■ WHAT IS EXPECTED:
Lines holding the string "named" in the listing below are to be copied.

■ RECORDED INFORMATION:
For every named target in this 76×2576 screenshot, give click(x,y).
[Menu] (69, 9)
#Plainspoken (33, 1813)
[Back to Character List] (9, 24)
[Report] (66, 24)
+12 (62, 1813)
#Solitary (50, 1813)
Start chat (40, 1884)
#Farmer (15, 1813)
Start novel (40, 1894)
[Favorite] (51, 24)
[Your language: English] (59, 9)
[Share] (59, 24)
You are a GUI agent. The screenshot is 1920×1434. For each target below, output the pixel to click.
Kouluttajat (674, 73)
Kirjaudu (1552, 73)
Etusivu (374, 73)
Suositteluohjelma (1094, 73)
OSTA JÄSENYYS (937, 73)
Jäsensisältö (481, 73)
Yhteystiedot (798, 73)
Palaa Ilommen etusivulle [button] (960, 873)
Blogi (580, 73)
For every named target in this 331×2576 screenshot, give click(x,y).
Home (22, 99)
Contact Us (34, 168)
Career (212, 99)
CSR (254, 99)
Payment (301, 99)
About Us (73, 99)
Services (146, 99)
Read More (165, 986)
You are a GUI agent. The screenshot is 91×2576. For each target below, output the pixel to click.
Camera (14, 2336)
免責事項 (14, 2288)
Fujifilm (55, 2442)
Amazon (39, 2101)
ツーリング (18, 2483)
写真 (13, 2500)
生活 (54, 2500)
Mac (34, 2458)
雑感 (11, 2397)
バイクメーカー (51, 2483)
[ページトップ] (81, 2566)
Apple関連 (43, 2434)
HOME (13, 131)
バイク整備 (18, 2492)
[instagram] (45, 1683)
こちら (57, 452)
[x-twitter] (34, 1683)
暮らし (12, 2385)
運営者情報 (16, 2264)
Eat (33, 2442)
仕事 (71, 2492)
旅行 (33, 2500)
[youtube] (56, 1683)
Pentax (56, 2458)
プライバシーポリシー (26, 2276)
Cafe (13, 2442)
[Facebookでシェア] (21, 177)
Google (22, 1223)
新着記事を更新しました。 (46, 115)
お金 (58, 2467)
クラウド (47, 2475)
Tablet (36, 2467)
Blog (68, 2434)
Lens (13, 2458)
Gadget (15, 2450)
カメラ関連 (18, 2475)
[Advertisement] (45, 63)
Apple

■ WRITTEN RESPONSE:
For every named target in this 76×2576 screenshot, give click(x,y).
For every named target in this 331×2576 screenshot, give click(x,y).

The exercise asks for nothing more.